If you don’t feel your producing enough milk then it is usually recommended to allow baby to be placed on each breast at each feeding. Remember as stated in the "About Breastfeeding" article, to let the baby primarily finish feeding on one side so he can receive the hind milk before switching to the other side. In this case you are primarily only switching the baby to the other side to stimulate the breast so it can produce more milk.
I never seemed to have enough milk with my first baby and I definitely had enough with my second baby. I think a lot of it had to do with the fact with my second baby I primarily breastfed. A lot truly depends on supply/demand. The more you breastfeed the more your body will produce.The more you supplement the less your body will produce. So if you really want to exclusively breastfeed and you're not producing enough milk and need to supplement then I would try pumping for a few minutes after each breastfeeding, try to breastfeed as often as you can, and when you need to supplement pump at the same time someone is giving your baby a bottle or pump immediately afterward.

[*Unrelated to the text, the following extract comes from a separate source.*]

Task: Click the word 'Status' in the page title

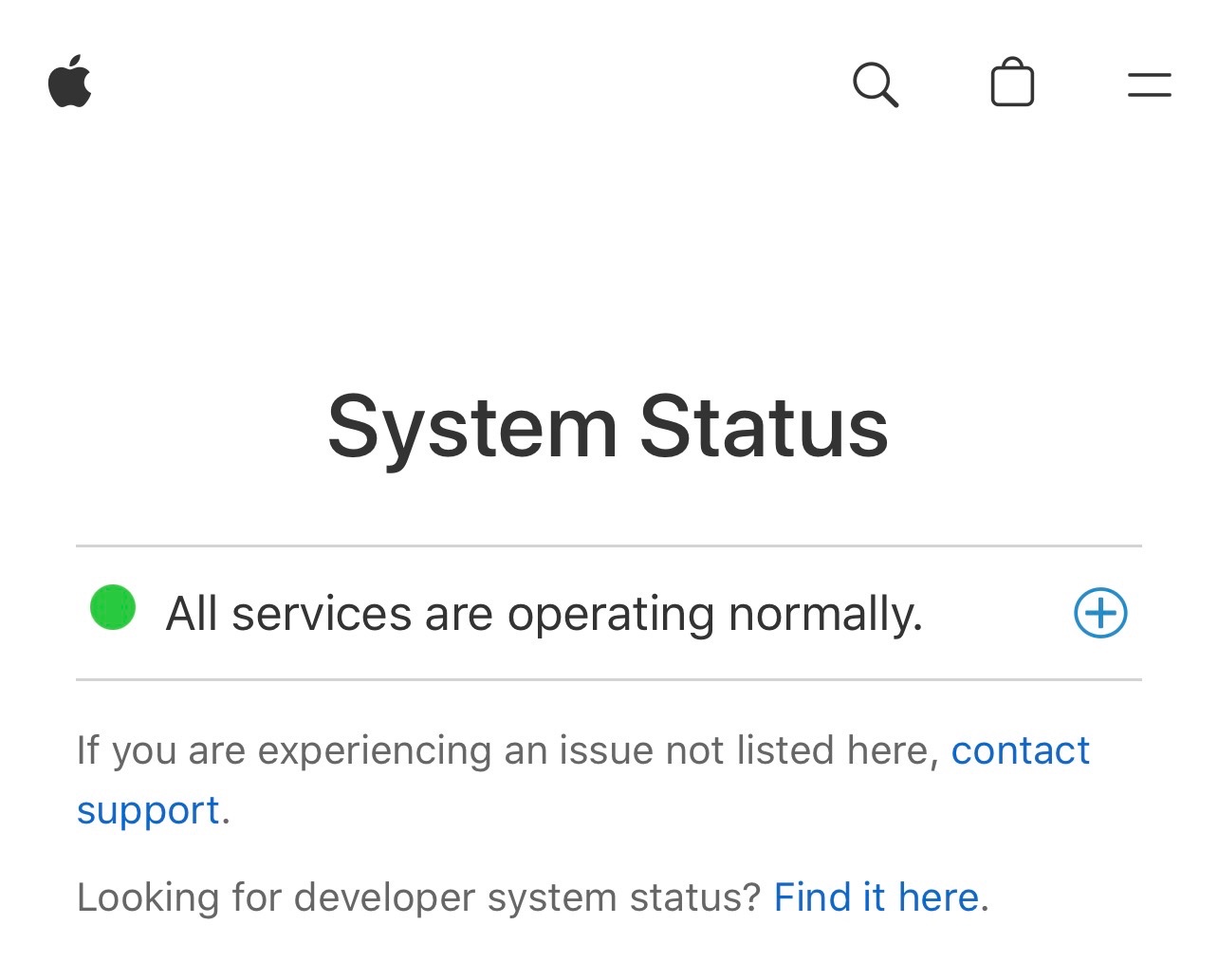Action: click(764, 428)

A friend at work mentioned that you produce more milk if you are well rested. Dr. Greene also suggests getting “as much sleep as possible.” This may be why typically you produce less milk at the end of the day when you are more tired. Sleep is very important for many reasons, but that is easier said than done. Also, according to Dr. Greene, drinking more water, at least eight glasses a day, will also increase your milk supply. My friend was advised by others to drink a breastfeeding mom herbal tea to help produce more milk. I would make sure if you decide to drink a special tea to produce more milk that you really know what ingredients are in the tea, just because it is advertised to help breastfeeding moms produce more milk doesn't mean it has ingredients you want to give your baby. I do know several women that used a special herbal tea and liked it. You may want to check out your local La Leche League for more information.
Please refer to the "Breastfeeding Accessories" article for things you may need for breastfeeding such as a breast pump, storage containers, plastic nipple shields, breast cream, nursing bras, breast pads, breastfeeding cover or sling, boppy pillow, and a comfort chair.
Enjoy the Time While it Lasts
This article is to provide some tips of things that worked well for me as I would have appreciated knowing them before I had my baby but also you need to try things on your own and decide what works best for you.
Good luck! The most important thing is to enjoy being with your baby. It goes so fast and soon they no longer are breastfeeding. They may not want to sit and cuddle with you in a comfort chair and you’ll be thinking back to the days where you spent most of your time in a comfort chair watching your baby drift to sleep so peaceful and content.
Greene, Alan M.D., and Cheryl Greene."Steps to Take Before Giving Up on Breast Feeding.”
drgreene.com. 19 Nov. 2009. <http://www.drgreene.com/21_210.html>.
Hogg, Tracy and Melinda Blau. Secrets of the Baby Whisperer: How to Calm, Connect, and
Communicate with Your Baby. New York: Ballantine, 2001.
Vickers, Melissa. “Finish the First Breast First.” LEAVEN September-October (1995): 69-71. 18 Nov.